• U.S.

WISCONSIN: Country Doctor

3 minute read
TIME

It had been 30 years. Driving through the jack-pine country of northern Wisconsin on his calls, Doc MacKinnon reflected: it had seemed much shorter than that. In the long country-doctor days and broken nights of George Elliott MacKinnon, now 60, he had brought hundreds —thousands—of children into life. Many a Finnish logger had come to his office in little (pop. 452) Prentice, Wis. to be patched up after a knife fight. There had been fevers, croups, contagions, the flu epidemic of 1919, when Doc was out on the drifted roads for eight subzero days & nights, .with a steaming horse pulling his sleigh and a fresh animal trotting behind. On his lonely rides Doc had worn out the sleigh, a buggy, a snowmobile, a Chewy, a Star and 15 Fords.

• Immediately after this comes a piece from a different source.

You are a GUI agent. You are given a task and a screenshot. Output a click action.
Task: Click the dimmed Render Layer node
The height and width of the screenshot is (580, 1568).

Now what had come over Prentice, Doc wondered? On the street, last week, people kept telling him, “Please don’t have any babies on Thursday.” On Wednesday his wife insisted that he get his calls all cleaned up. The next morning (after getting up at 5 to deliver baby No. 2,891) he discovered why: it was “MacKinnon Day” in Prentice.

Parade on Main Street. By early forenoon 2,500 people had crowded into town and Doc MacKinnon was standing in a reviewing stand watching 450 of his “babies” march past, with stork-decorated floats, and a band. After that he was presented with a shiny 1946 Ford, and led before a microphone.

“I knew you were about to blackmail me someway,” he said, “but I didn’t know just how.” Then his voice choked up and that was the end of his speech.

But MacKinnon Day was just beginning. The Lutheran Ladies’ Aid gave a smörgäsbord. The Monday Study Club gave a reception. School was closed and children gathered at the Village Hall, presented the Doc with a 21-jewel Hamilton watch and sang:

“. . . of his skill we love to tell;

Doc MacKinnon makes you well.”

That night there was a Community Club dinner in the Lutheran Church. Just as it ended Doc got an emergency call; Earl Ames over in Ogema asked him to come right away. Everybody in town went to the town hall for the evening program, anyhow. The school principal made a talk. Mrs. Tyler of Tomasawaka was introduced as the “Songbird of the North” and sang If I Had My Way. The crowd sang too. They were still there at 11 o’clock when Doc got back to report: “The mother nearly died, the baby nearly died, I nearly died, but we all lived. The baby was blue and I had to dip him in hot and cold water.”

While everyone applauded, Doc was handed a check for $1,300 drawn on the State Bank of Phillips. Some people thought he looked a little tired when the gathering broke up. But he was up early again, next morning. As usual, he had plenty of calls to make.